Friday September 26, 2008
Tamp - a Lightweight Multi-Threaded Compression Utility
Packages for Solaris (x86 and SPARC), and a source tarball are available below.
Many years ago (more than I care to remember), I saw an opportunity to improve the performance of a database backup. This was before the time of Oracle on-line backup, so the best choice at that time was to:
The obvious thing to improve here is the time between steps 1 and 3. We had a multi-CPU system running this database, so it occurred to me that perhaps compressing the export may speed things up.
I say "may" because it is important to remember that if the compression utility has lower throughput than the output of the database export (i.e. raw output; excluding any I/O operations to save that data) we may just end up with a different bottleneck, and not run any faster; perhaps even slower.
As it happens, this era also pre-dated gzip and other newer compression utilities. So, using the venerable old "compress", it actually was slower. It did save some disk space, because Oracle export files are eminently compressible.
So, I went off looking for a better compression utility. I was now more interested in something that was fast. It needed to not be the bottleneck in the whole process.
What I found did the trick - It reduced the export time by 20-30%, and saved some disk space as well. The reason why it saved time was that it was able to compress at least as fast as Oracle's "exp" utility was able to produce data to compress, and it eliminated some of the I/O - the real bottleneck.
I came across a similar situation more recently - I was again doing "cold" database restores and wanted to speed them up.

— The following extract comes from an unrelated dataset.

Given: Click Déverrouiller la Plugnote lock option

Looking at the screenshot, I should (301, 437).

It was a little more challenging this time, as the restore was already parallel at the file level, and there were more files than CPUs involved (72). In the end, I could not speed up my 8-odd minute restore of ~180GB, unless I already had the source files in memory (via the filesystem cache). That would only work in some cases, and is unlikely to work in the "real world", where you would not normally want this much spare memory to be available to the filesystem.

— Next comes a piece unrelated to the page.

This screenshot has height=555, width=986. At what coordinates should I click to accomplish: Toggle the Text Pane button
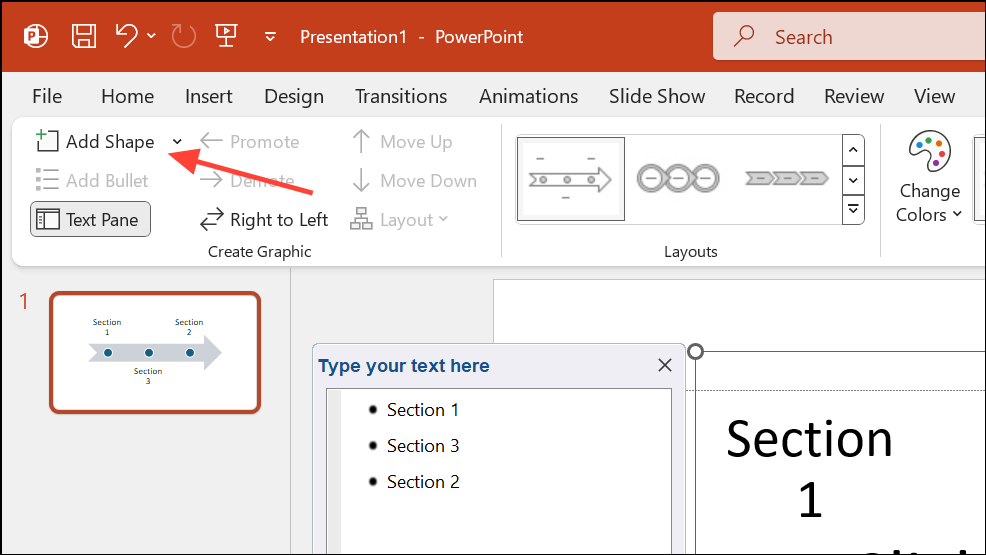[91, 220]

Anyway, it took my restore down to about 3 minutes in cases where all my compressed backup files were in memory - this was because it had now eliminated all read I/O from the set of arrays holding my backup. This meant I had eliminated all competing I/O's from the set of arrays where I was re-writing the database files.
I could not even remember the name of the utility I used years ago, but I knew already that I would need something better. The computers of 2008 have multiple cores, and often multiple hardware threads per core. All of the current included-in-the-distro compression utilities (well, almost all utilities) for Unix are still single-threaded - a very effective way to limit throughput on a multi-CPU system.
Now, there are a some multi-threaded compression utilities available, if not widely available:
Here is a chart showing some utilities I have tested on a 64-way Sun T5220. The place to be on this chart is toward the bottom right-hand corner.
Here is a table with some of the numbers from that chart:
| Utility | Reduction (%) | Elapsed (s) |
|---|---|---|
| tamp | 66.18 | 0.31 |
| pigz --fast | 71.18 | 1.04 |
| pbzip2 --fast | 77.17 | 4.17 |
| gzip --fast | 71.10 | 16.13 |
| gzip | 75.73 | 40.29 |
| compress | 61.61 | 18.21 |
To answer your question - yes, tamp really is 50-plus-times faster than "gzip --fast".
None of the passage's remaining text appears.